Rina                   - Dite piuttosto sempre uguale, sem­pre quella donna un po' insipida...

Piero                  - Voi!?

Rina                   - ...che ogni giorno vi diceva le stes­se cose, sempre le stesse...

Lello                  - Ma non è vero!

Rina                   - ...vi domandava come state, come va il lavoro... se il tè è forte... se lo zucchero basta...

Piero                  - Andiamo, andiamo!

Sandro               - Ma si! secondo voi questa è una casa qualunque, voi una donna qualun­ue... tutto qualunque, insomma.

Rina                   - Proprio.

Piero                  - Non diciamo sciocchezze!

Lello                  - Ecco! non diciamo sciocchezze.
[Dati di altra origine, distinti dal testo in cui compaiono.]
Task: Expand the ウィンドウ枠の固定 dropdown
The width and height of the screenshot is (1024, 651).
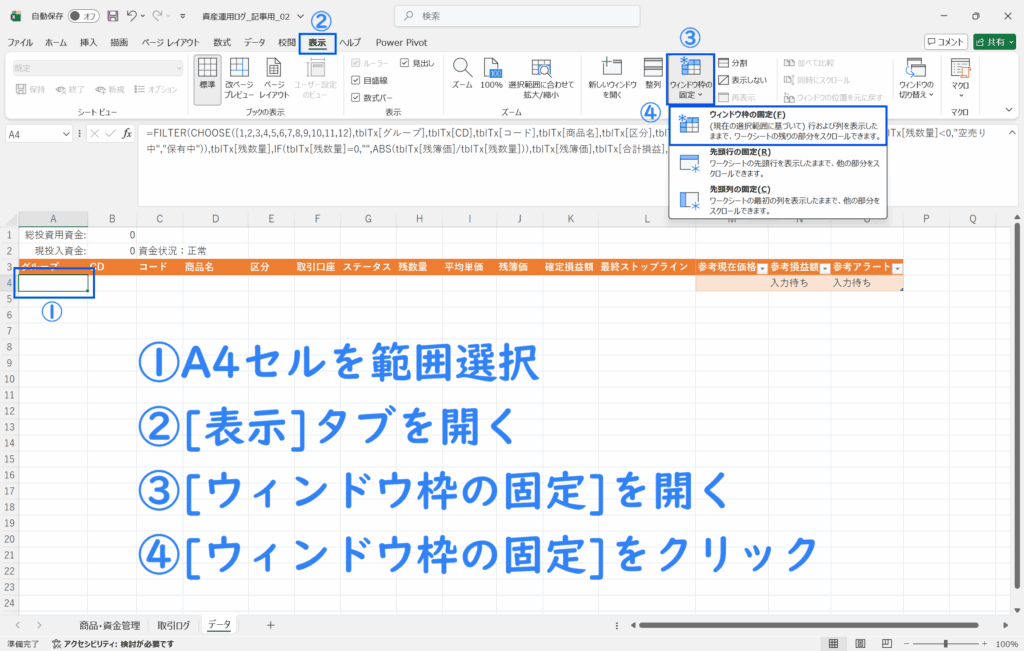Action: pos(690,79)

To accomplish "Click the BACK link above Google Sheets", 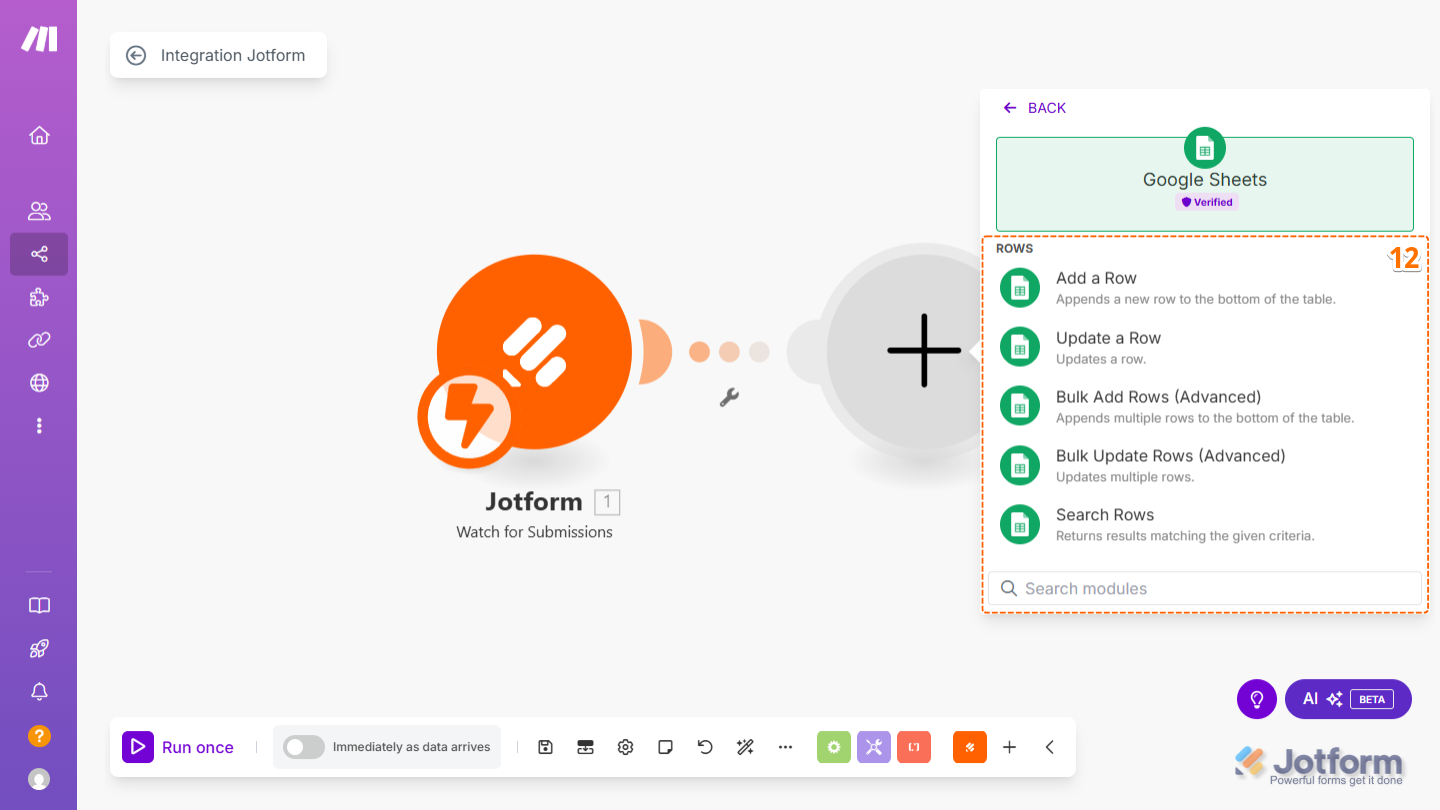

Rina                   - Oh Dio... certo che se a un dato momento prendete una casa qualunque e una donna qualunque e le mettete in­sieme... ne può uscir fuori qualche co­sa... che non è più una cosa qualunque.

Piero                  - Ecco!

Lello                  - È questo!

Rina                   - Io, per esempio, prima di sposar­mi ero... guardate; ...tal quale mia so­rella Lisetta: un'ochetta come lei.     (Va verso il fondo voltando le spalle agli amici).

Piero                  -( un silenzio) Beh, in quanto a Lisetta, non è vero che sia quella che dite.

Lello                  - Io la trovo anzi una ragazza a posto, allevata bene...

Sandro               - Fa dei dolci... (Si bacia la punta delle dita).

Rina                   - Oh, certo che la sua educazione è stata indirizzata a farne una brava massaia. (Rassetta verso il fondo).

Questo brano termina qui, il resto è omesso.